The Feast of the Assumption marks the Roman Catholic belief that Mary ascended into Heaven and did not suffer a physical death, although as the outlet American Catholic notes, “Scripture does not give an account of Mary’s assumption into heaven.”

 The dogma was made an official Catholic doctrine by Pius XII, who wrote in 1950, “We pronounce, declare and define it to be a divinely revealed dogma that the immaculate mother of God, the ever virgin Mary, having completed the course of her earthly life, was assumed body and soul to heavenly glory.”
Bergoglio echoed this belief on Monday as he read what is known as the Magnificat and led those gathered in a recitation of the Angelus Domini.

“She was the first to believe in the Son of God and is the first to have been assumed into Heaven body and soul,” he said.

Bergoglio stated that Mary was the first to have held the Son of God in her arms “and is the first to have been welcomed by his arms to be introduced into the eternal kingdom of the Father.”

“Mary, a humble and simple girl from a remote village in the outskirts of the empire, because she welcomed and lived the gospel, was permitted by God to stand next to the throne of the Son for all eternity,” Bergoglio stated.

However, Mike Gendron of Proclaiming the Gospel Ministries in Plano, Texas told Christian News Network that this assertion is unbiblical.

“The dogma that celebrates the assumption of Mary’s body into Heaven is closely tied to another Catholic dogma, which is, the immaculate conception of Mary,” he explained. “In 1854, Pope Pius IX declared Mary was conceived free from original sin and she remained free of every personal sin throughout her entire life (Catechism of the Catholic Church, para 491, 493).”

“After the pronouncement, some Catholics began asking a question that the church could not answer. ‘Since Mary never sinned, and sin is what causes death and the body to decay, where is Mary and what happened to her body?’ Gendron continued. “Thus the heresy that declared Mary’s sinlessness led to another heresy.
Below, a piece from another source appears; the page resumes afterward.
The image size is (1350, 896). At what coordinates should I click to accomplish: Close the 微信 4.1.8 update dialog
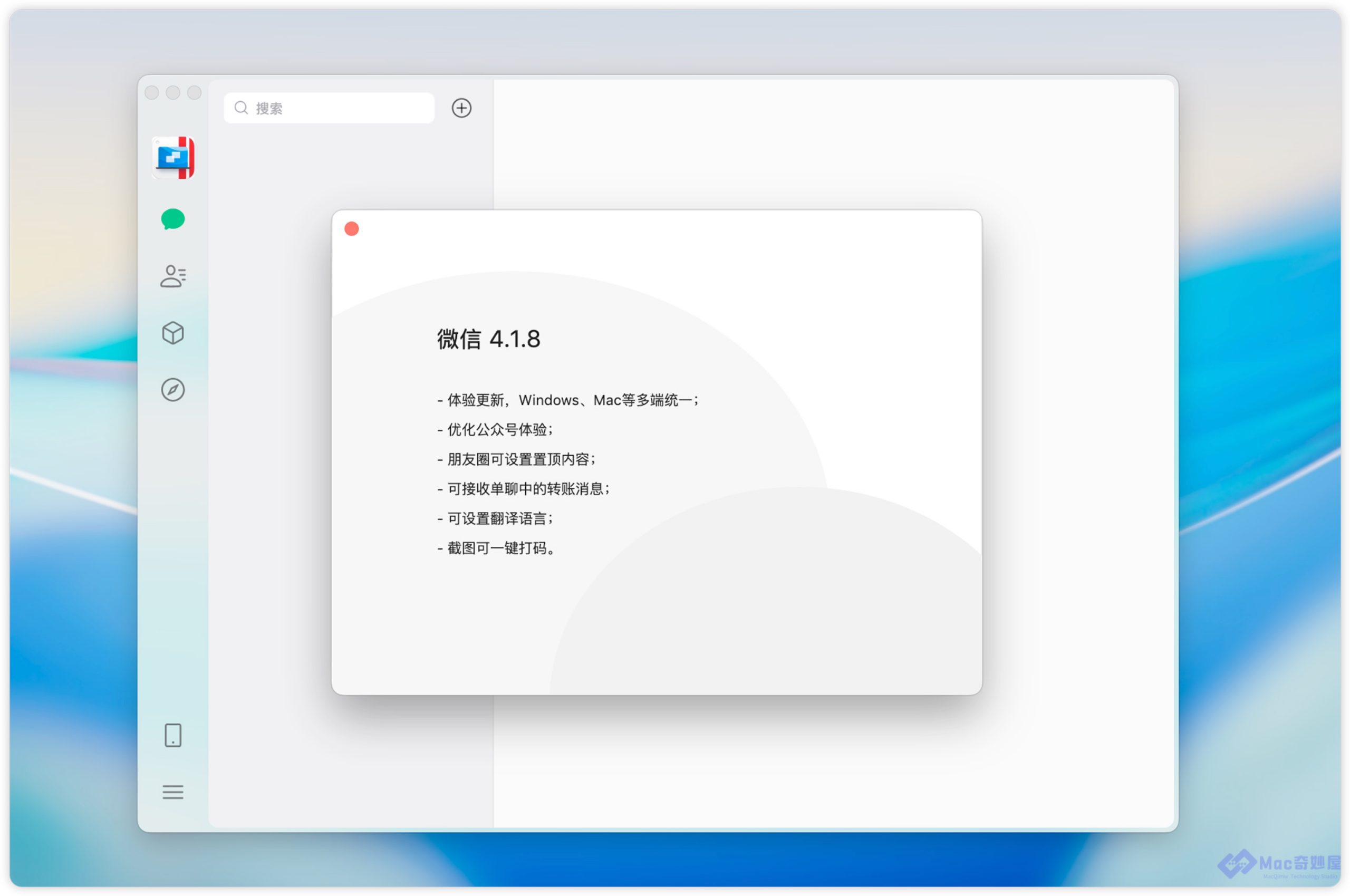[351, 229]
In 1950, Pope Pius XII declared Mary’s body was miraculously assumed into Heaven.”

He said that Roman Catholics acknowledge that Mary’s ascension is not found in the Scriptures, but is rather only a tradition based on assumption.

“Their only basis for believing Mary’s body was miraculously assumed into Heaven is that their ‘infallible’ Church has declared it,” Gendron stated.

But, “Two thousand years ago the Pharisees nullified the word of God with their ungodly traditions and were soundly rebuked and called hypocrites by the Lord Jesus (Mark 7:6-14). Catholic bishops have made the same fatal error by rejecting and opposing God’s word,” he said.

He noted that the Bible rather states that all have sinned—including Mary, who Catholics declare to be immaculate and therefore received into Heaven bodily.

“In Romans 3:10-12, 23, we read, ‘None is righteous, no, not one…All have turned aside; together they have become worthless; no one does good, not even one … all have sinned and fall short of the glory of God.’ Mary is included in the ‘all,’ the ‘none’ and the ‘no one,’” Gendron said. “Instead of celebrating the assumption of Mary, Catholics would be wise to study the Scriptures so they can know the truth, which will set them free from religious bondage and deception (John 8:31-32).”